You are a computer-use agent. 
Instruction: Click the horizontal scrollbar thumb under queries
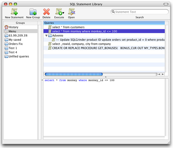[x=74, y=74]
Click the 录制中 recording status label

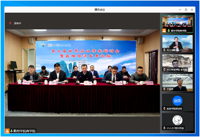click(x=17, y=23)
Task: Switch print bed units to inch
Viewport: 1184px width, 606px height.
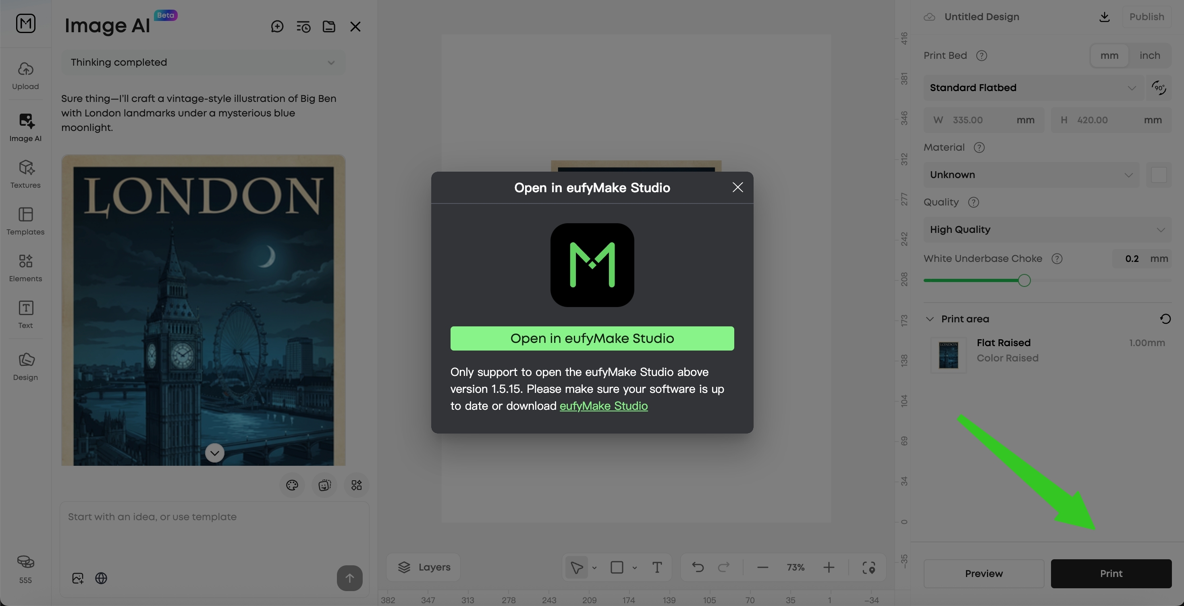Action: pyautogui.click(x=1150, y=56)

^^^^^^^^^^^^^^^^

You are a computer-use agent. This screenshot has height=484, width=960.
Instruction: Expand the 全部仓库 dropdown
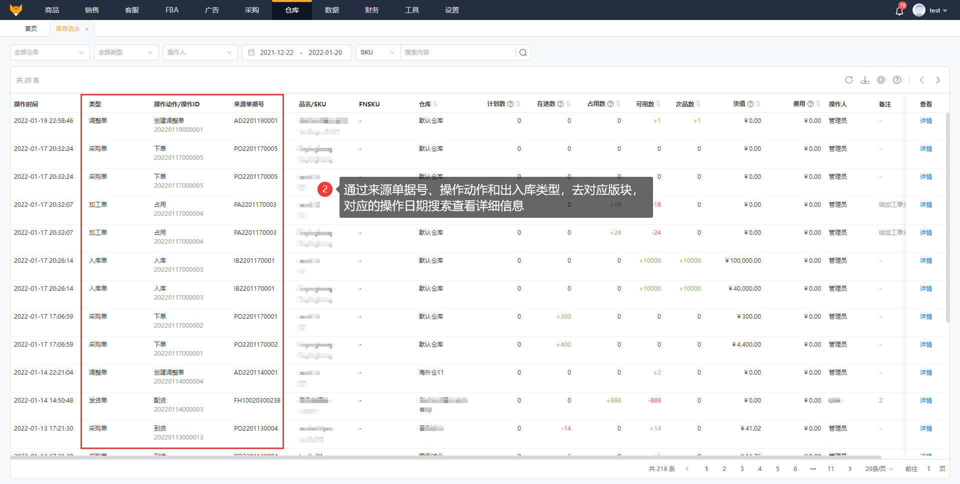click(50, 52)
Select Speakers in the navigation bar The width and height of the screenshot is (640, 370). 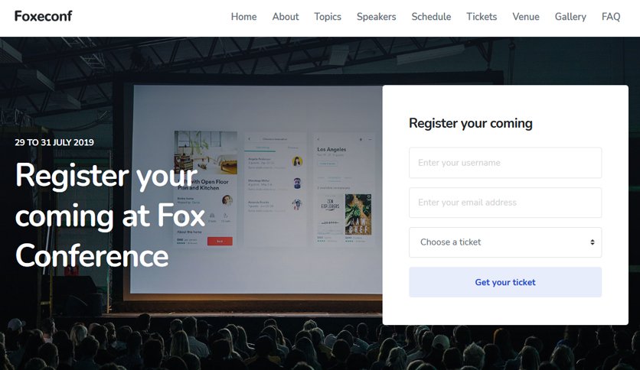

^^^^^^^^^^^^^^^^

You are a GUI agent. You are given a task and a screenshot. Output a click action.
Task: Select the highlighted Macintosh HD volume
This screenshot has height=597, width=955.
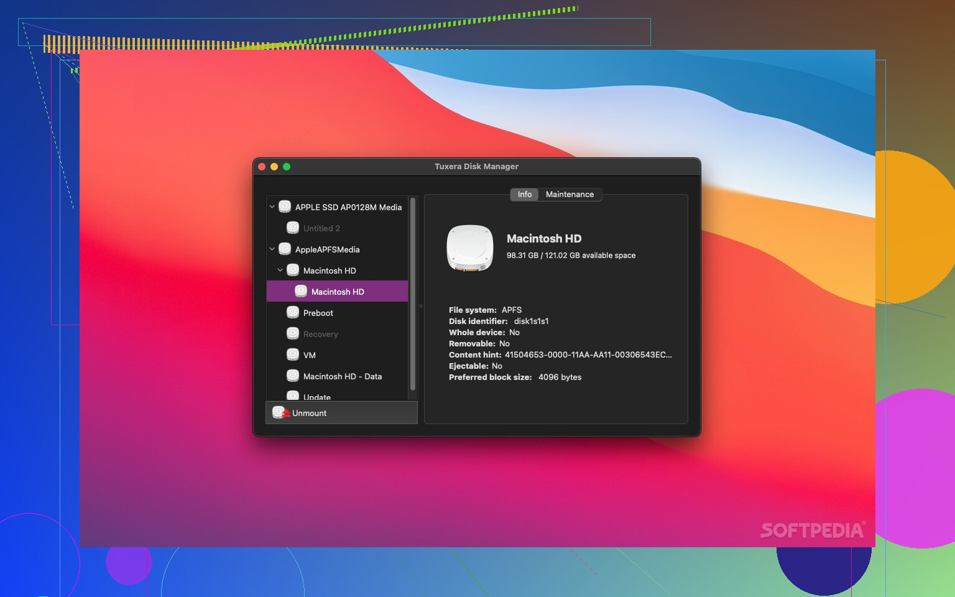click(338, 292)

^^^^^^^^^^^^^^^^

◆ Work request:
Please state how many lines hold the string "computer" in the listing above, giving the figure alone.

◆ Written answer:
2